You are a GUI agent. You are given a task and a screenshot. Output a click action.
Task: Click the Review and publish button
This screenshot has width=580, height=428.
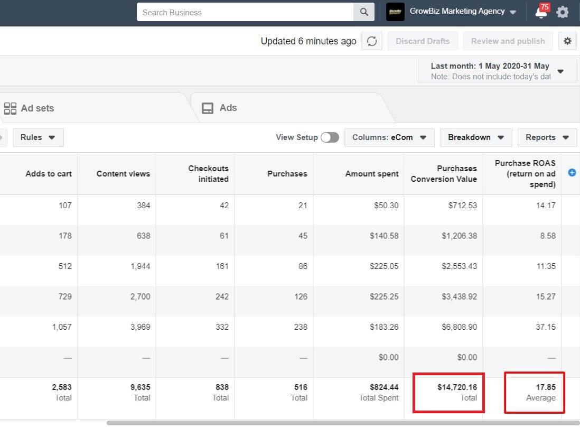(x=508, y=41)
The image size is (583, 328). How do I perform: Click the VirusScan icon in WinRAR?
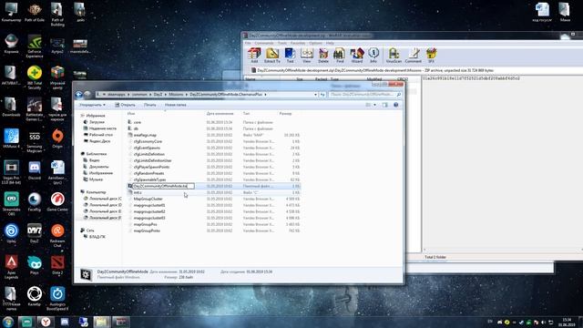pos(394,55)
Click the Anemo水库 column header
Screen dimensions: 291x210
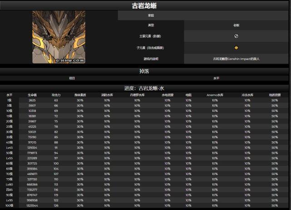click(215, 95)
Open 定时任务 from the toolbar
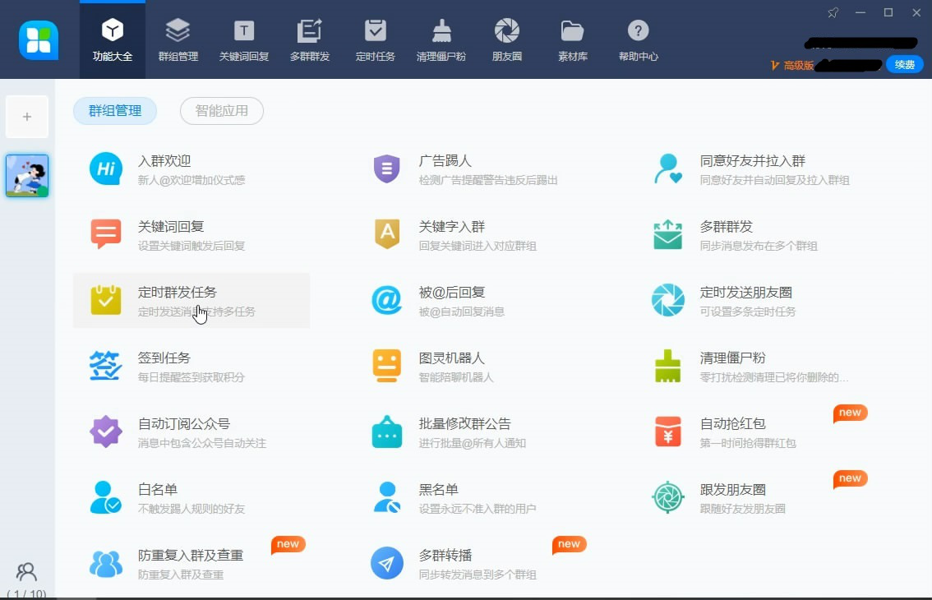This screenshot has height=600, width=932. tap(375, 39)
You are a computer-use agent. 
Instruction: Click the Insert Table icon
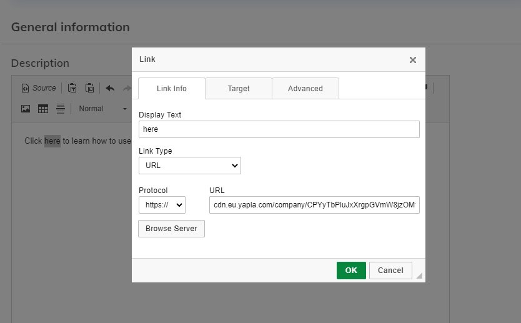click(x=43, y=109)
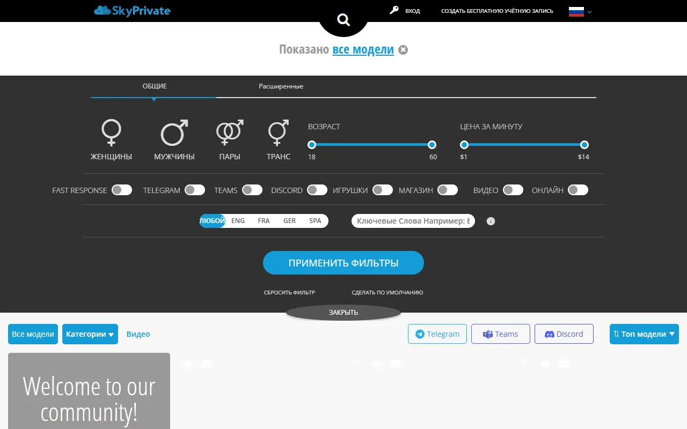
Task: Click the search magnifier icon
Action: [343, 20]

→ **Assignment**: Extract exactly the lines above from the line containing "The image size" through the last one, both ends included, but not the pictures.

→ **Task answer**:
The image size is (583, 328). How do I perform: Click the VirusScan icon in WinRAR?
pos(394,55)
Click the Anemo水库 column header
Screen dimensions: 291x210
click(215, 95)
Open 定时任务 from the toolbar
This screenshot has height=600, width=932. tap(375, 39)
You are a computer-use agent. 
Instruction: Click the Insert Table icon
click(x=43, y=109)
Task: Click the search magnifier icon
Action: [343, 20]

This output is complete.